Perchloratoborate is an anion of the form [B(ClO_{4})_{4}]^{−}. It can form partly stable solid salts with heavy alkali metals. They are more stable than nitratoborate salts. K[B(ClO_{4})_{4}] decomposes at 35 °C, Rb[B(ClO_{4})_{4}] is stable to 50 °C, and Cs[B(ClO_{4})_{4}] can exist up to 80 °C.

Perchloratoborates are analogous to perchloratoaluminates ([Al(ClO_{4})_{4}]^{−}).

Another related anion is the chloroperchloratoborate, Cl_{3}B(ClO_{4}).

Boron perchlorate itself is unstable above −5 °C.

==Decomposition==
On thermal decomposition the alkali perchloratoborate salts form an alkali perchlorate, and boron trioxide as a solid residue, and gas containing dichlorine heptoxide, chlorine dioxide, chlorine, and oxygen.

2 M[B(ClO_{4})_{4}] → 2 MClO_{4} + B_{2}O_{3} + (3 Cl_{2}O_{7} or 6 ClO_{2} + 4 1/2 O_{2} or 6 Cl_{2} + 10 1/2 O_{2})

When the alkali perchloratoborates first start to decompose at the lower temperatures, the reaction is endothermic, and dichlorine heptoxide is formed. However, if caesium perchloratoborate is heated the decomposition becomes exothermic above 90 °C, and at 100 °C it explodes exothermically forming chlorine and oxygen.

==Reactions==
When rubidium perchloratoborate is reacted with extra perchloric acid, it forms RbBO(ClO_{4})_{2}.

In water, alkali perchloratoborates decompose exothermically to form boric acid, perchloric acid, and the perchlorate.

==Formation==
Nitronium perchloratoborate (NO_{2}B(ClO_{4})_{4})can be formed by reacting nitronium perchlorate with boron trichloride in solution. Similarly ammonium perchlorate reacts with BCl_{3} forming ammonium perchloratoborate.

The metal perchloratoborates can also be formed from the metal perchlorate dissolved in anhydrous perchloric acid reacting with boron trichloride. Another way is to react a metal chloridoborate (MBCl_{4}) with perchloric acid. Chloridoborates can be made from the metal chloride and boron trichloride dissolved in nitrosyl chloride.
Extra Cl_{2}O_{7} drives the reaction forward.

BCl_{3} + 3HClO_{4} → B(ClO_{4})_{3}

Also formed is BCl_{2}ClO_{4} and BCl(ClO_{4})_{2} which disproportionates above −78 °C to the boron perchlorate and dichloroboron perchlorate.

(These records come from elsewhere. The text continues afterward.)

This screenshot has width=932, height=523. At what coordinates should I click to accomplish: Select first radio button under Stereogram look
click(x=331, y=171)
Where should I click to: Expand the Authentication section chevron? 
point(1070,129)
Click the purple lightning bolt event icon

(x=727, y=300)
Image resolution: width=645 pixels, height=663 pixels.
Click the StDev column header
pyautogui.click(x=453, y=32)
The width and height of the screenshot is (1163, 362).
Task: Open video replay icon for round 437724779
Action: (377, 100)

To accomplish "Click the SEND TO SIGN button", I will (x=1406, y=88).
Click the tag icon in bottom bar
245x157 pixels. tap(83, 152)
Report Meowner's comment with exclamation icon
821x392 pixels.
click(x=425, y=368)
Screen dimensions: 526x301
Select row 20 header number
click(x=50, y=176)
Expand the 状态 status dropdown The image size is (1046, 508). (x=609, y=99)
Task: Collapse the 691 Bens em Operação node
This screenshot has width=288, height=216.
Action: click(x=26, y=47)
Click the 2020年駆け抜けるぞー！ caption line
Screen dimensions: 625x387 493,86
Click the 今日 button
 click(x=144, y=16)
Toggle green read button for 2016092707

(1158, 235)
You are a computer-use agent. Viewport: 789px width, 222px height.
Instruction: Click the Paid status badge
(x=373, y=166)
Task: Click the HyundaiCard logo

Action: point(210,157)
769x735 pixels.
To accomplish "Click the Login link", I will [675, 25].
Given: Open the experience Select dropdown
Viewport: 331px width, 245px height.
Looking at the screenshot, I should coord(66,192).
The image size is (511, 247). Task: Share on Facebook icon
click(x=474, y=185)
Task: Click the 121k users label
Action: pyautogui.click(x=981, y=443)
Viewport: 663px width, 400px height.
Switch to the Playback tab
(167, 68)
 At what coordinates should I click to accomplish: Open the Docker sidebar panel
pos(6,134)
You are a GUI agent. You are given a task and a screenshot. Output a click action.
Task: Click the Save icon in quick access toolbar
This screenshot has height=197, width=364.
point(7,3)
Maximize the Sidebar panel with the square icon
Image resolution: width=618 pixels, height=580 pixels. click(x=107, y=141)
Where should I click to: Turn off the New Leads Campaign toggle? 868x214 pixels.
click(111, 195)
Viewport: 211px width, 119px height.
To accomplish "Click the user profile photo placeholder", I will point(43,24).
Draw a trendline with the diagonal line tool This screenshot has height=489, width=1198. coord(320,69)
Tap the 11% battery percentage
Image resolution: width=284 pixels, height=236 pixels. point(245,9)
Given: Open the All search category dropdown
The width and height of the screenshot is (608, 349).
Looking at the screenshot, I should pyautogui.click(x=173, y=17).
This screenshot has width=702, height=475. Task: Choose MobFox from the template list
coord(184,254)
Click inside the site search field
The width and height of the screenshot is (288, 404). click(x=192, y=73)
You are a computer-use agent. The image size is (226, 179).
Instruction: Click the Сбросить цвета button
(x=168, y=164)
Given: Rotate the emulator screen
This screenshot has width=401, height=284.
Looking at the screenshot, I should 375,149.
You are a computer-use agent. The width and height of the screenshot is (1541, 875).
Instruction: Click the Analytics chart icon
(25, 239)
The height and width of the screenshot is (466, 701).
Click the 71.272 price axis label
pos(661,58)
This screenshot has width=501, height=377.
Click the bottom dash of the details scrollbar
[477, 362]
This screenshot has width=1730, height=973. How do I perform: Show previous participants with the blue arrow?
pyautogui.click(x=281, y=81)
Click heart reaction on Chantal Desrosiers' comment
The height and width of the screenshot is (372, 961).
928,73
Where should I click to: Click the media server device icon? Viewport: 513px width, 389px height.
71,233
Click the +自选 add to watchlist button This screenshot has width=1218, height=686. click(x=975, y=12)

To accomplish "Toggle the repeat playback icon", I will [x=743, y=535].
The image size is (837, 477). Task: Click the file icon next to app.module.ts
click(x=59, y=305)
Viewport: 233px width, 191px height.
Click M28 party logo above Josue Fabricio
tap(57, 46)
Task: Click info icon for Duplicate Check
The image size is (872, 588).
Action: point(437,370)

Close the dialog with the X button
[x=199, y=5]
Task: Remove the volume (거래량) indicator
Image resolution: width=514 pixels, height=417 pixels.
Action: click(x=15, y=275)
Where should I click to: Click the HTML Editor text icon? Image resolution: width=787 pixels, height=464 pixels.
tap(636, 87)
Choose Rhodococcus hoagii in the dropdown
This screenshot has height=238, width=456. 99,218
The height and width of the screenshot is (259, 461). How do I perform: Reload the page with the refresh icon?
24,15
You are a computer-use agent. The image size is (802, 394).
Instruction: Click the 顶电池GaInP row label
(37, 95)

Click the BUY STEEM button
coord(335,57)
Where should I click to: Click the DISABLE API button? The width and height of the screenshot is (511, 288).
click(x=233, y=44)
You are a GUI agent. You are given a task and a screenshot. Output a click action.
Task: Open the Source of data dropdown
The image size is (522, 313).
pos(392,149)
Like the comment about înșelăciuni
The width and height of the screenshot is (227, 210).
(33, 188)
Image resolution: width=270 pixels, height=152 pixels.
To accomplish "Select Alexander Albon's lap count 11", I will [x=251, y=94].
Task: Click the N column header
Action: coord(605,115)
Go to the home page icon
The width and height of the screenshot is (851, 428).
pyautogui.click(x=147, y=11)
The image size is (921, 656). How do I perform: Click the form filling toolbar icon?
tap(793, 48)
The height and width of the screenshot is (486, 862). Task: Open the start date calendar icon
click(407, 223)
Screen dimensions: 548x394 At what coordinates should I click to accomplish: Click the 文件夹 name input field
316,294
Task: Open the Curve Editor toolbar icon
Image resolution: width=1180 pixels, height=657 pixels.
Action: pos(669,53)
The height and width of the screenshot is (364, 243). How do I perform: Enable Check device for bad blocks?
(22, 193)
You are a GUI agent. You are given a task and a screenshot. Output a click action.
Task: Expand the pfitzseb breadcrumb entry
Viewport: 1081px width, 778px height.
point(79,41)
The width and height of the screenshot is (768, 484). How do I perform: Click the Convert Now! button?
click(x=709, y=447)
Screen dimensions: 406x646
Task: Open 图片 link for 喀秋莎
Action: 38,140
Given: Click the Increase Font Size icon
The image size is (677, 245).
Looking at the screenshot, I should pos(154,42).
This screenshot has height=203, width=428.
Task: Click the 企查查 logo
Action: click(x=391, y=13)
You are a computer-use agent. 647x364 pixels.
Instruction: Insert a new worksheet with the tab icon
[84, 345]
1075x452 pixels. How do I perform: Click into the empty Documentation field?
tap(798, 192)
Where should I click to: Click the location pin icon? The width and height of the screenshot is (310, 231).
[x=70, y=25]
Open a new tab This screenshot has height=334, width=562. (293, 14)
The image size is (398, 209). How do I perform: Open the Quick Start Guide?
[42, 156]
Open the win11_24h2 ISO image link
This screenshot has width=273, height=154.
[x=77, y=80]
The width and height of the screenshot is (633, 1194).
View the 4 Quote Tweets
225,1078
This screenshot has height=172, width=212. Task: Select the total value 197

B(ClO_{4})_{3} + ClO_{4}^{−} → B(ClO_{4})_{4}^{−}

==Properties==
Caesium perchloratoborate is hygroscopic. It has a density of 2.5 g/cm^{3}. It has no colour.

Infrared absorption bands are observed in caesium perchloratoborate at 640 and 1,087 cm^{−1}.

Potassium perchloratoborate has density 2.18 g/cm^{3}, and rubidium perchloratoborate has density 2.32 g/cm^{3}.

The three alkali perchloratoborates fume in moist air, are all crystalline and colourless.